1. Log in to your system using the administrator's account or an account that is part of the Administrator group.
2. Download Agent.exe and then run it. The RSA ACE/Agent 5.5 for Windows Setup screen displays, and the installation wizard program starts.
3. Click OK to continue.
4. In the Information dialog box, click OK.
5. The Welcome dialog box is displayed. RSA Security recommends that you exit all programs before you install the RSA ACE/Agent 5.5 for Windows.
6. Click Next to continue.
7. Check the radio button for North America (the top radio button) and click Next.
8. Click Yes to accept the Software License Agreement and display the Select Components screen.
9. In the Select Components screen, check RSA EAP Client only. Leave all other checkboxes blank.

Compoenents diaglog box


10. Click Next.
11. You do not need to provide the location of your RSA ACE/Server sdconf.rec file. Installing only the RSA Security EAP client on a remote machine does not require the sdconf.rec file (if there is a file path listed in the dialog, erase it).

sdconf.rec dialog box


12. Click Next.

registration dialog box

13. Uncheck the box labeled "Register now."
14. Click Next.
15. You are prompted to restart the client computer. Select "Yes, I want to restart my computer now."
16. Click Finish. The machine should reboot.

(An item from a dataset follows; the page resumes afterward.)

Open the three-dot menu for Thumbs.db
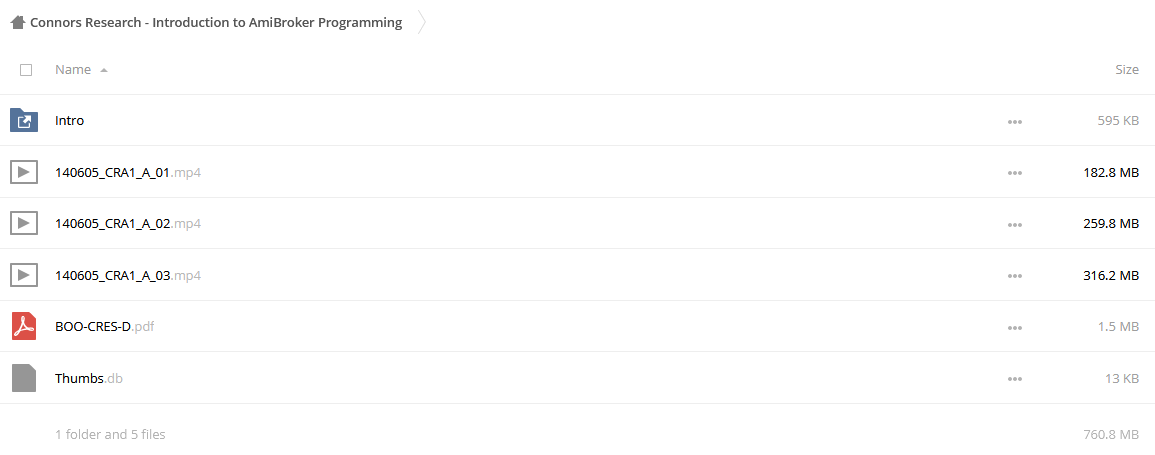 coord(1014,379)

Once the machine reboots, you will have to configure your existing VPN connection to use SecurID (please note that if you do not have an existing connection on your machine you must create one before proceeding with the following instructions. See the "Using LLE's Virtual Private Network" Web page for set up directions):

1. Windows 2000: Click Start > Settings > Network and Dial-up Connections.

Windows XP: Click Start > Control Panel > Network Connections > VPN Connection.
Select the name of the connection to open the Connect dialog box.

Connect VPN dialog box
Your user name should appear in the “User name:” field above. You do not have to change any of the fields on this dialog.

2. Click Properties. Then select the Security tab.
3. On the Security properties sheet, select the Advanced radio button. Then click the Settings button. The following dialog box will display:

Advanced security settings dialog

4. In the Data Encryption drop-down menu, select Require Encryption.
5. Select the Use Extensible Authentication Protocol radio button. Then select RSA Security EAP (encryption enabled) in the drop-down menu.
6. Click OK to accept the Advanced Settings, and then OK again for the Settings dialog.